In cases involving large defects in the gluteal region, free flaps are necessary, such as latissimus dorsi flaps [5]. Free flap reconstruction requires a microvascular technique and the gluteal region has limited recipient vessels [6, 7]. It has been reported, however, that free flaps have higher rates of complications (43%), re-operation (13%) than the complications (17%), and re-operation rates (4.3%) for local flaps used for soft-tissue sarcoma defects [8]. Moreover, a transposition flap does not require exposure of donor vessels for free flaps, and thus less exposure of the deep tissue is an advantage in terms of reducing the possibility of tumor spread.

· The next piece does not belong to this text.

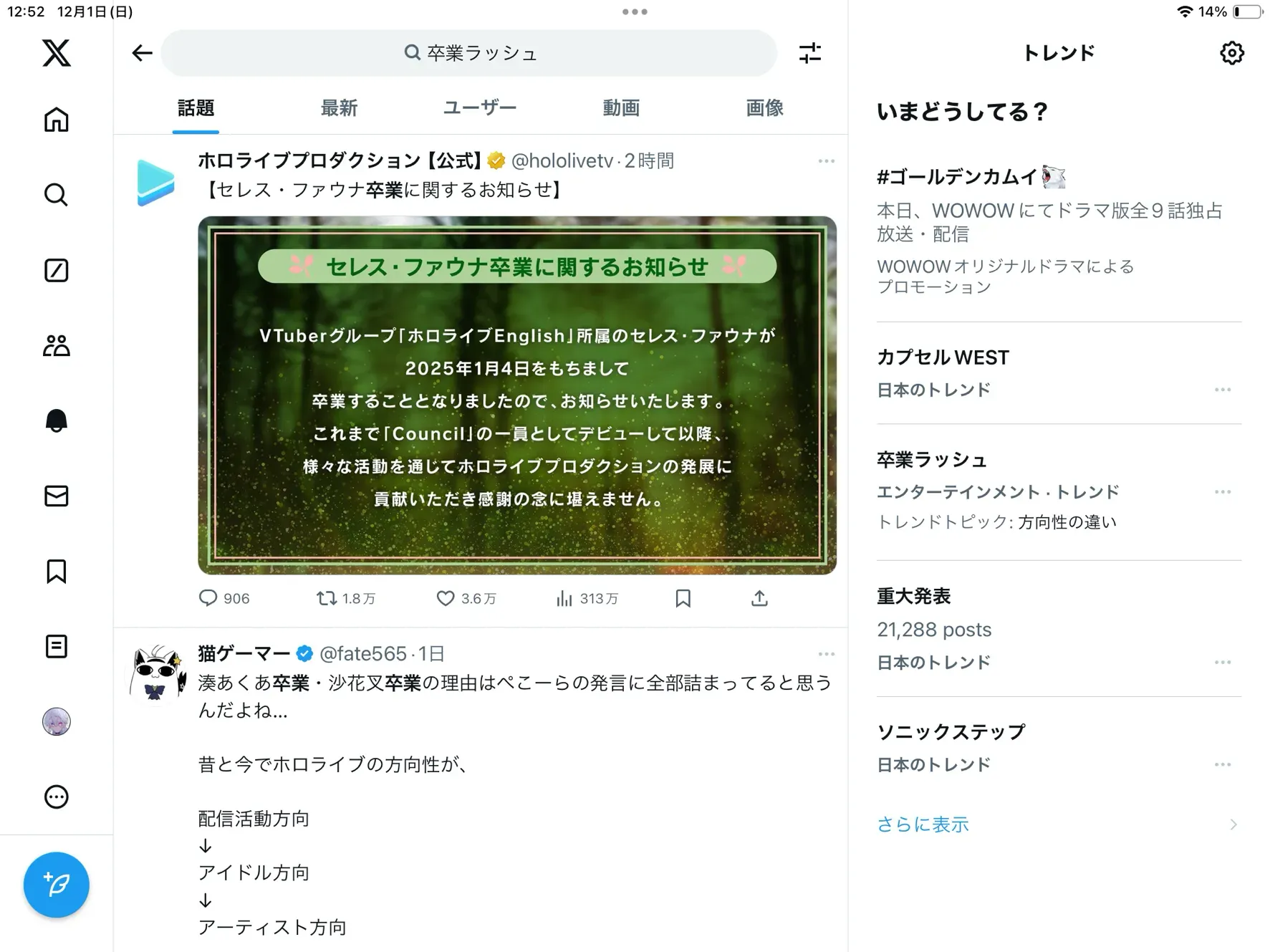Screen dimensions: 1270x952
Task: Open the Home feed icon in sidebar
Action: coord(56,120)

In the present case report, a large defect in the gluteal region was reconstructed with a transposition flap. Transposition flaps have a random pattern blood supply. In reconstruction of defects in the buttock region, superior gluteal artery perforator (SGAP)/inferior gluteal artery perforator (IGAP) flaps are known. These flaps have been applied for sacral and ischial soft-tissue reconstruction of pressure sores involving the sacrum, ischium, and pilonidal sinuses [9]. These flaps are raised based on one or two perforators. In resection of a sarcoma in the buttock, resected tissue could include large tissue, possibly including the great gluteal muscle and the perforators. Therefore, the indication for SGAP/IGAP flaps would be restricted. During rehabilitation of the present case, there was no restriction for the post-operative sitting protocol because the flap is not covered over the ischial tuberosity where the pressure is exacerbated by sitting. The transposition flap was not affected in the standing position. A lower impact during sitting and standing is a merit of the flap. In terms of function, transposition flaps are fasciocutaneous flaps that do not contain muscle, and are thus different from other muscle flaps. Therefore, functional loss of transposition flaps would occur less often. In addition, the patient was satisfied with the aesthetics of the flap because most surgical wounds were within the buttock region and covered by underwear.

Conclusion

A transposition flap was applied for the defect in the buttock after malignant soft-tissue tumor resection. In comparison to other flaps with perforators or free flaps, a transposition flap requires less operative time, less functional loss, and greater esthetic satisfaction. There is no need for exposure of deep tissue for perforators or donor vessels, contributing to less possibility of spreading tumor. Transposition flaps are an option for reconstructing large gluteal defects after malignant soft-tissue tumor resection. Large defects following resection in the gluteal region are challenging. The defect was reconstructed with a transposition flap elevated from the lateral thorax. Transposition flaps are an option for reconstructing large gluteal defects after malignant soft-tissue tumor resection. Declaration of patient consent : The authors certify that they have obtained all appropriate patient consent forms. In the form, the patient’s parents have given their consent for patient images and other clinical information to be reported in the journal. The patient’s parents understand that his names and initials will not be published and due efforts will be made to conceal their identity, but anonymity cannot be guaranteed. Conflict of interest:Nil Source of support:None
  9 in total

1.  Free flaps for reconstruction of the lower back and sacral area.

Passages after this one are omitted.